Extract to read ::
[Start of section]

For downloading models from HuggingFace on first use:
models:
Qwen2.5-7B:
cmd: /app/llama-server --port ${PORT} -hf bartowski/Qwen2.5-7B-Instruct-GGUF:Q4_K_M --ctx-size 8192 --n-gpu-layers 99
proxy: 'http://localhost:${PORT}'
See the official configuration documentation for all options including groups, hooks, macros, aliases, filters, and more.
Models Volume
The named volume llama_swap_models is mounted to /root/.cache/llama.cpp inside the container. To place local GGUF model files inside the volume, you can use:
# Copy a model into the named volume
docker run --rm -v llama_swap_models:/data -v /path/to/model.gguf:/src/model.gguf alpine cp /src/model.gguf /data/model.gguf
Alternatively, change the volume definition in docker-compose.yaml to use a host path:
volumes:
llama_swap_models:
driver: local
driver_opts:
type: none
o: bind
device: /path/to/your/models
Environment Variables
| Variable | Default | Description |
|---|---|---|
TZ |
UTC |
Container timezone |
GHCR_REGISTRY |
ghcr.io/ |
GitHub Container Registry prefix |
LLAMA_SWAP_VERSION |
cpu |
Image tag for the default CPU service |
LLAMA_SWAP_CUDA_VERSION |
cuda |
Image tag for the CUDA service |
LLAMA_SWAP_AMD_VERSION |
vulkan |
Image tag for the AMD service (vulkan or rocm) |
LLAMA_SWAP_PORT_OVERRIDE |
9292 |
Host port for the API and Web UI |
LLAMA_SWAP_GPU_COUNT |
1 |
Number of NVIDIA GPUs to use (CUDA profile) |
LLAMA_SWAP_CPU_LIMIT |
4.0 |
CPU limit in cores |
LLAMA_SWAP_CPU_RESERVATION |
2.0 |
CPU reservation in cores |
LLAMA_SWAP_MEMORY_LIMIT |
8G |
Memory limit |
LLAMA_SWAP_MEMORY_RESERVATION |
4G |
Memory reservation |
Default Ports
| Port | Description |
|---|---|
9292 |
OpenAI/Anthropic-compatible API and Web UI |
API Usage
llama-swap exposes an OpenAI-compatible API. Use any OpenAI client by pointing it to http://localhost:9292:
# List available models
curl http://localhost:9292/v1/models
# Chat completion (automatically loads the model if not running)

[End of section]

Supplied material ::
[Start of section]

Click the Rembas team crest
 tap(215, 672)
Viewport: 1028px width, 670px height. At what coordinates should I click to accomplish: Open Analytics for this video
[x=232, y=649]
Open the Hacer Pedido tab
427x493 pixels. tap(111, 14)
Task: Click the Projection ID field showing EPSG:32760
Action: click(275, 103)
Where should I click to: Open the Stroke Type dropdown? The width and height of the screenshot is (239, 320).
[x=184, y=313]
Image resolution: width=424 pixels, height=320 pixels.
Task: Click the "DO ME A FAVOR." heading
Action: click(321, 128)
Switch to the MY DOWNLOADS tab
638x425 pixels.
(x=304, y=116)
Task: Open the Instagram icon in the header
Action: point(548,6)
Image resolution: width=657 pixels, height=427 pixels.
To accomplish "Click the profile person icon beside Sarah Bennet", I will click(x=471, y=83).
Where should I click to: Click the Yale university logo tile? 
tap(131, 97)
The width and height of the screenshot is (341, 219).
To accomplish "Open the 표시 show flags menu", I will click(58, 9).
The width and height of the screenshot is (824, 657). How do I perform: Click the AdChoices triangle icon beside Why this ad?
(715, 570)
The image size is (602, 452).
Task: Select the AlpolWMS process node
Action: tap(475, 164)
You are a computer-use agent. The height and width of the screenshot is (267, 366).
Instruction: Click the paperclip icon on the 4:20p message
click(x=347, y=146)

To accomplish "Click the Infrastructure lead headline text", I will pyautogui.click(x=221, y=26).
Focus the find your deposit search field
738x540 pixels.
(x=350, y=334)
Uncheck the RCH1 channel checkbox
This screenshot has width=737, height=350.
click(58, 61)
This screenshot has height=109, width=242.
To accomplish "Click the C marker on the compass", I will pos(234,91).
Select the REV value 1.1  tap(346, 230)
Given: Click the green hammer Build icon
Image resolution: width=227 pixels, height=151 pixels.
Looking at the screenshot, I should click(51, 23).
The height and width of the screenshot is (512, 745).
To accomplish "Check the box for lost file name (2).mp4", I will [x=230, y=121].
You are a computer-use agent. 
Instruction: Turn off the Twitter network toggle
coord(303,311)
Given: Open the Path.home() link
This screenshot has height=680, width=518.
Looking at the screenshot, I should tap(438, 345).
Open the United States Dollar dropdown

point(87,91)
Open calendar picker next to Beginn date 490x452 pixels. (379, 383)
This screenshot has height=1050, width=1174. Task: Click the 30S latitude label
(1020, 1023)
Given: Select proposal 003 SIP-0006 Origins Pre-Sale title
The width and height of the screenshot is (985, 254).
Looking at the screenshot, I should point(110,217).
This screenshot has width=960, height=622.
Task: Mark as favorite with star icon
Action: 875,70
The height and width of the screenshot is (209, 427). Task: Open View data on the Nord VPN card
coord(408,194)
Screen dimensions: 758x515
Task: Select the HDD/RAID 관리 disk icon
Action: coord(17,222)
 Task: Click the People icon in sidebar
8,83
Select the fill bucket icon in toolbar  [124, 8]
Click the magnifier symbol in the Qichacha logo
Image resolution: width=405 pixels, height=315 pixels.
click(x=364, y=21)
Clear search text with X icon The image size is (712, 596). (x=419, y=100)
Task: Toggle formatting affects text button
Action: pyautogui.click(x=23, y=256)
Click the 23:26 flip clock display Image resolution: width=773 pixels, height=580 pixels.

[End of section]

In the llama-swap setup text, list each environment variable described as an image tag, along with its default value.

Problem solution ::
- LLAMA_SWAP_VERSION: cpu
- LLAMA_SWAP_CUDA_VERSION: cuda
- LLAMA_SWAP_AMD_VERSION: vulkan